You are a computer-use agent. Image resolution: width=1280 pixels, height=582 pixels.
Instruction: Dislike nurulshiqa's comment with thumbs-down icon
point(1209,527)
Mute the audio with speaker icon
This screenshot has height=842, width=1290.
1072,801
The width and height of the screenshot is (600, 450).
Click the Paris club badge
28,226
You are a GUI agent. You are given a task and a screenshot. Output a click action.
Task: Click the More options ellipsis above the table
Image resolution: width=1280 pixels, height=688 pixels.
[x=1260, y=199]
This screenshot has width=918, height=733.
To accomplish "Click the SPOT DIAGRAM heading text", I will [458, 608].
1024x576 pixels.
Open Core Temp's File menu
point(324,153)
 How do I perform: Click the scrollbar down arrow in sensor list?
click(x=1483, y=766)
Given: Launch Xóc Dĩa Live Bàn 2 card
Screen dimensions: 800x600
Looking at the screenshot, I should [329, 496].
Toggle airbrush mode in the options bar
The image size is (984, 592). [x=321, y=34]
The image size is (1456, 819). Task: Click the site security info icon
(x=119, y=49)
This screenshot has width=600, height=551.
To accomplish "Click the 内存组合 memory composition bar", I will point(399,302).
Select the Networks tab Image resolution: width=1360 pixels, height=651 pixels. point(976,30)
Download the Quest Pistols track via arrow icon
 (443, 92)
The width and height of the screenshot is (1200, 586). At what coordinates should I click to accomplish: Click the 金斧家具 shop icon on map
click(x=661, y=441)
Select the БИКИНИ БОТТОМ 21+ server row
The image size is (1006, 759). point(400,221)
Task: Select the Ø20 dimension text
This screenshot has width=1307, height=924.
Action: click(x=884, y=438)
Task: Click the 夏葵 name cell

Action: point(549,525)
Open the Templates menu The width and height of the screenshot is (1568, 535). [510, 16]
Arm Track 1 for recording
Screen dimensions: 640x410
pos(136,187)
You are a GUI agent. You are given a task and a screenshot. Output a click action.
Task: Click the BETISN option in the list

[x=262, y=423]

Set task: Copy out all the rows above verbatim, line by line, with nothing changed, added, or left out.

Reply to the task:
You are a computer-use agent. Image resolution: width=1280 pixels, height=582 pixels.
Instruction: Dislike nurulshiqa's comment with thumbs-down icon
point(1209,527)
Mute the audio with speaker icon
This screenshot has height=842, width=1290.
1072,801
The width and height of the screenshot is (600, 450).
Click the Paris club badge
28,226
You are a GUI agent. You are given a task and a screenshot. Output a click action.
Task: Click the More options ellipsis above the table
Image resolution: width=1280 pixels, height=688 pixels.
[x=1260, y=199]
This screenshot has width=918, height=733.
To accomplish "Click the SPOT DIAGRAM heading text", I will [458, 608].
1024x576 pixels.
Open Core Temp's File menu
point(324,153)
 How do I perform: Click the scrollbar down arrow in sensor list?
click(x=1483, y=766)
Given: Launch Xóc Dĩa Live Bàn 2 card
Screen dimensions: 800x600
Looking at the screenshot, I should [329, 496].
Toggle airbrush mode in the options bar
The image size is (984, 592). [x=321, y=34]
The image size is (1456, 819). Task: Click the site security info icon
(x=119, y=49)
This screenshot has width=600, height=551.
To accomplish "Click the 内存组合 memory composition bar", I will point(399,302).
Select the Networks tab Image resolution: width=1360 pixels, height=651 pixels. point(976,30)
Download the Quest Pistols track via arrow icon
 (443, 92)
The width and height of the screenshot is (1200, 586). At what coordinates should I click to accomplish: Click the 金斧家具 shop icon on map
click(x=661, y=441)
Select the БИКИНИ БОТТОМ 21+ server row
The image size is (1006, 759). point(400,221)
Task: Select the Ø20 dimension text
This screenshot has width=1307, height=924.
Action: click(x=884, y=438)
Task: Click the 夏葵 name cell

Action: point(549,525)
Open the Templates menu The width and height of the screenshot is (1568, 535). [510, 16]
Arm Track 1 for recording
Screen dimensions: 640x410
pos(136,187)
You are a GUI agent. You are given a task and a screenshot. Output a click action.
Task: Click the BETISN option in the list

[x=262, y=423]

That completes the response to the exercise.